### Excerpt ###
Where is the theatre today heading? Has the corporate culture sung the final psalms on it in a choric dirge? Has the media gloss and glamour moved away people from it? Where is the cultural variant for people if theatre in the contemporary world has ceased to be of any relevance?
‘Udaya Kalavidaru’, Sagar (Shimoga district) try to answer. They are a motley theatre group of amateurs engaged in a quiet theatre revolution in the last 60 years. A precocious, but a passionate blend of young and old this theatre group was in the beginning, developed over a period of time into a mature array of artists whose mainstay was not theatre, but varied professional practices. Being highly devout custodians of theatre fascination, they would spend off hours for theatre activities like producing and staging plays alongside discoursing on matters of the very mundane and ordinary.

Under theatre director late N. R. Masur, they had specialized in staging plays by Sri Ranga. Though unique, in the history of theatre in the whole of India, to translate a single playwright’s texts into unforgettable theatre performances, for many many years, such an uncanny act had distilled off a myth that they could bring only Sri Ranga on stage ! Nonetheless, Sri Ranga’s plays had such an endearing oeuvre reaching out to small groups of theatre lovers in the vicinity. Through Sri Ranga, they had trained themselves in theatre appreciation by decoding theatre language into infinite possibilities of life itself!

In course of time, this minority of theatre goers had enlarged their space. Now they were being treated to plays by as disparate and different play wrights as Shakespeare, Brecht, Kailasam, Lankesh, Kambar, Karnad and others who formed an intrepid galaxy of dramatists produced on the stage by another renowned theatre director Dr Guru Rao Bapat, basically an English teacher.

60 years hence, theatre world over is not the same unenviable experience it was. Corporate bonhomie has appropriated art and its production. And media doles out capsules of Art for instant consumption. The gorgeous ‘other’ has abridged and obfuscated the miniature ‘self’ and in the circumstances theatre has become a corporate component of elite exclusiveness!

Taking theatre to people
To retrieve theatre from the stranglehold of the global elite whose mega replications of theatre appreciation are seen only in epic grandeurs, is an urgent issue to be addressed. The inveterate ideological moorings of the theatre past in being post-colonial and anti-establishment have to be recovered and relocated in a counter discourse of theatre.

‘Udaya Kalavidaru’ have precisely started this alternative discourse of theatre by taking it to people and modifying their space away from digital surveillance.

‘Mane Mane Mathu’ is how it has all begun. And then it has reoriented itself into ‘Mane Mane Nataka’. One’s urge to become just professionals and nothing else and succeede in life is always a sterile course of creativity. ‘Mane Mane Nataka’ should alter this course.

Theatre situated to do just this can always believe it can restart a dialogue with a myopic mass of people and open their eyes to different possibilities of life. Theatre in the post modern world is a remedial exercise for them.

‘Udaya Kalavidaru’ choose to do just this. But how?
###
- What you will do
(a) Print the stretch of the theatre excerpt from "Theatre situated to" through "exercise for them.".
(b) Summarize the theatre excerpt in two sentences.
None of the data that follows is needed.
### Entries provided ###
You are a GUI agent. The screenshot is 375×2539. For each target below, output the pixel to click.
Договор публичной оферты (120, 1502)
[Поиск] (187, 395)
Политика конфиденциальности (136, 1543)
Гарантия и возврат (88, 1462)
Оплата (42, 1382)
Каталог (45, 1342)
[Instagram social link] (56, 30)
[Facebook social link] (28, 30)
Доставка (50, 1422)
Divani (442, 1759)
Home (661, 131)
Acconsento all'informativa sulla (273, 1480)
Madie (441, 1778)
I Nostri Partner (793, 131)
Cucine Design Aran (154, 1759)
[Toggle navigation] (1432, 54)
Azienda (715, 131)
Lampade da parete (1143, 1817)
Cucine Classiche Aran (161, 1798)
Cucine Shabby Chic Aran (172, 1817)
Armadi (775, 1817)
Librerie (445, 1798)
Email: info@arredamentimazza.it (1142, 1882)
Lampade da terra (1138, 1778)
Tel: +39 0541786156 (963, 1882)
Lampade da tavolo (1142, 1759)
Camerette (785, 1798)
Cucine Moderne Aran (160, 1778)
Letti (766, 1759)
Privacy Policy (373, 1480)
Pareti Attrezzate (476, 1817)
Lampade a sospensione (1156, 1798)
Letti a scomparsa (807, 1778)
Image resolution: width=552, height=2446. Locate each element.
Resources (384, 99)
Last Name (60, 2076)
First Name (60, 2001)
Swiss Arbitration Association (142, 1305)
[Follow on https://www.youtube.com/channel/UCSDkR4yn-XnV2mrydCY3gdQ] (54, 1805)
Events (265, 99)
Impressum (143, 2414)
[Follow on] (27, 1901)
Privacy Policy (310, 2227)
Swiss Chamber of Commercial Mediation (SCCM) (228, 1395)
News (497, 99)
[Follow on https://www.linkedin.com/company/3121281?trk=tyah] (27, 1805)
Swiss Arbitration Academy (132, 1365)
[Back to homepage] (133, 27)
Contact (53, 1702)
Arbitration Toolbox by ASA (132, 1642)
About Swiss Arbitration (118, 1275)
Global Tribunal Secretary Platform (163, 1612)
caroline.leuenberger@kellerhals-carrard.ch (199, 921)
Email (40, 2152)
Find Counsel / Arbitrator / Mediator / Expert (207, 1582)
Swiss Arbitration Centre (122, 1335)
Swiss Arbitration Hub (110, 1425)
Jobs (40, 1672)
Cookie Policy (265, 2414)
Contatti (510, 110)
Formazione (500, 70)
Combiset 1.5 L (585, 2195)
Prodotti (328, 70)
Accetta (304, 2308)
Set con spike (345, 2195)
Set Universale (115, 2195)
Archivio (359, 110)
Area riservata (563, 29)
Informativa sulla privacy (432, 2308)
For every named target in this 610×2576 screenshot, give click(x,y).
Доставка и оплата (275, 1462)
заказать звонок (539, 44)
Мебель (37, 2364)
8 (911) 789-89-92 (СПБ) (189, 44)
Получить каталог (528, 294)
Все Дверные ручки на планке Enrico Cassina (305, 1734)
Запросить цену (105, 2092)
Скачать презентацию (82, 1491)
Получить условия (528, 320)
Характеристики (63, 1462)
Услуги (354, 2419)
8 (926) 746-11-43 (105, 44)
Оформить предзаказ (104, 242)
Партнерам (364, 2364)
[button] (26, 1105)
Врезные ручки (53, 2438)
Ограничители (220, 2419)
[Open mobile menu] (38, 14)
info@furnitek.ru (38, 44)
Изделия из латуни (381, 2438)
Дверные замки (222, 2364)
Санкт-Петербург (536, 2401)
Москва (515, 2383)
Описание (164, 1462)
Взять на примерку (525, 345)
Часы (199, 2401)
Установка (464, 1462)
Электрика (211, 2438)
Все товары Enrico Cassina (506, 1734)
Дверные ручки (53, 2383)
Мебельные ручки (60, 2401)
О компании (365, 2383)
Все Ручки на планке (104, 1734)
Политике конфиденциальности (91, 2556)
###
- Solved tasks
(a)
Theatre situated to do just this can always believe it can restart a dialogue with a myopic mass of people and open their eyes to different possibilities of life. Theatre in the post modern world is a remedial exercise for them.

(b) For about 60 years, the amateur theatre group 'Udaya Kalavidaru' of Sagar, whose members worked in varied professions, staged plays first by Sri Ranga under N. R. Masur and later by dramatists such as Shakespeare and Brecht under Dr Guru Rao Bapat. Now that corporate culture and the media have made theatre a matter of elite exclusiveness, the group has begun taking theatre to people, first through 'Mane Mane Mathu' and then through 'Mane Mane Nataka'.